Luke 11:37-42   As Jesus was speaking, one of the Pharisees invited him home for a meal. So he went in and took his place at the table. His host was amazed to see that he sat down to eat without first performing the hand-washing ceremony required by Jewish custom. Then the Lord said to him, “You Pharisees are so careful to clean the outside of the cup and the dish, but inside you are filthy—full of greed and wickedness! Fools! Didn’t God make the inside as well as the outside? So clean the inside by giving gifts to the poor, and you will be clean all over. What sorrow awaits you Pharisees! For you are careful to tithe even the tiniest income from your herb gardens, but you ignore justice and the love of God. You should tithe, yes, but do not neglect the more important things.”

 

Plant real flowers, not plastic ones.

I saw the flowers as I was running down the sidewalk. They were the brightest on the block—red, purple, yellow and blue pansies that seemed to smile from you from afar. As I neared, I noticed that the flowerbeds had the perfect number of plants in each of them. Amazing. But the closer I got, the more I wondered if something was up. Coming up in front of the house (and with nobody looking, I hope), I stopped mid-stride and leaned over to smell them. It was just as I had predicted—no smell. I leaned closer to touch them. Plastic. Fake. They looked so good on the surface but had no roots. Instead of doing the hard work of planting seeds and tilling soil, the owners of that yard had gone to the craft store. And truthfully, from afar, they could have fooled me. But when I got close, I realized what I had seen wasn’t real at all.
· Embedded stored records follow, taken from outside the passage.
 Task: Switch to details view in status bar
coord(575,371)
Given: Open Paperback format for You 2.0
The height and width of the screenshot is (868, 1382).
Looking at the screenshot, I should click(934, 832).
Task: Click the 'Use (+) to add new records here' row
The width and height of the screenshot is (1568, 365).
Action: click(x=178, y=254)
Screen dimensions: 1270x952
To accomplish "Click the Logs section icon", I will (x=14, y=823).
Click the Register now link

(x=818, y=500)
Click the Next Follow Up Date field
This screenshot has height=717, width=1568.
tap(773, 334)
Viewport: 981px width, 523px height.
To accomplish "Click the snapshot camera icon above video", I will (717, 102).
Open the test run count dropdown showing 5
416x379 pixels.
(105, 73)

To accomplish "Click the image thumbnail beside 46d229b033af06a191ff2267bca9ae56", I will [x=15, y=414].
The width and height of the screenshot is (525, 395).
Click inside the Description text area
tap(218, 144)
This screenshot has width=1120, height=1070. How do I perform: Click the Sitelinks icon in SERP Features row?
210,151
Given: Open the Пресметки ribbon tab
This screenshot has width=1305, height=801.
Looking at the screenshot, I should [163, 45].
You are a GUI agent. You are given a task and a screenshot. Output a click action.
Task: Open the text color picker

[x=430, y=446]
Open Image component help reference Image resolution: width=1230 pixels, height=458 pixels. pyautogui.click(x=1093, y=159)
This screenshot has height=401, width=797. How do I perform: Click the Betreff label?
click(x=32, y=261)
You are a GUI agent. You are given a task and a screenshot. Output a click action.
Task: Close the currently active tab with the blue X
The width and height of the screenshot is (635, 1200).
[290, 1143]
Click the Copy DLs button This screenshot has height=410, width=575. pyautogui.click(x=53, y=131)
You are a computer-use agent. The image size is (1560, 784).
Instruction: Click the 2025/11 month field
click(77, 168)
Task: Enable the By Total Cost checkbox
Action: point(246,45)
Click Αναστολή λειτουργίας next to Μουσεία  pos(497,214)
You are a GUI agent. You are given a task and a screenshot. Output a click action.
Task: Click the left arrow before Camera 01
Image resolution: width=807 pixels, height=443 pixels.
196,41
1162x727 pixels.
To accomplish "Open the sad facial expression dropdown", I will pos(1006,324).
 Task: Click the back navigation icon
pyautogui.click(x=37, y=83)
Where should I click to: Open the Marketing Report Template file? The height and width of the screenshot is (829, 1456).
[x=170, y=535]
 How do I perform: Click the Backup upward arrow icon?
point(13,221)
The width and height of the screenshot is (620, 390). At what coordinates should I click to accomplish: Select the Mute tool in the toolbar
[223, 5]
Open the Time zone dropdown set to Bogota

When Jesus accepted an invitation to have dinner with a group of Pharisees, he knew he was going to sit in a bed of fake flowers. On the surface, these guys looked all religious because they followed rules, practices, and traditions to a T. But Jesus knew that around that table, the fragrance of God’s Kingdom was absent. The perfection that showed on the surface was really empty and lifeless on the inside. The Pharisees did what was right not because they cared about others and about God but because they cared about what they looked like.

It's tempting to plant fake flowers. We do it all the time. We want others to look at us and how wonderful we are, how put-together we are, how hard we’ve worked, how much we’ve given. We help people when somebody will notice, we donate when we know it counts toward taxes, we post pictures on Facebook and Instagram of our perfect families, lives, homes, and outings. On the flip side, we find ourselves so very worried that someone will come too close and find out we’re not as perfect, happy, holy, generous, kind, or caring as they thought we were.

But Jesus offered the Pharisees—and he offers us—an opportunity to get real. He wants us to fully experience God’s Kingdom here on earth. And it comes not by acting perfect but by showing our weaknesses, weeds, and barren soil. Instead of keeping people at arms’ length, we draw them close. Instead of hiding our flaws, we expose them for God to use. Instead of making ourselves great, we make others great.

After all, fake flowers are disappointing.

Only real flowers grow.

On Today's Road: What insufficiency, insignificance, or imperfection in your life have you been covering up with “fake flowers?” How has this affected your relationships and your relationship with God? What small step can you take this week to “get real” with someone?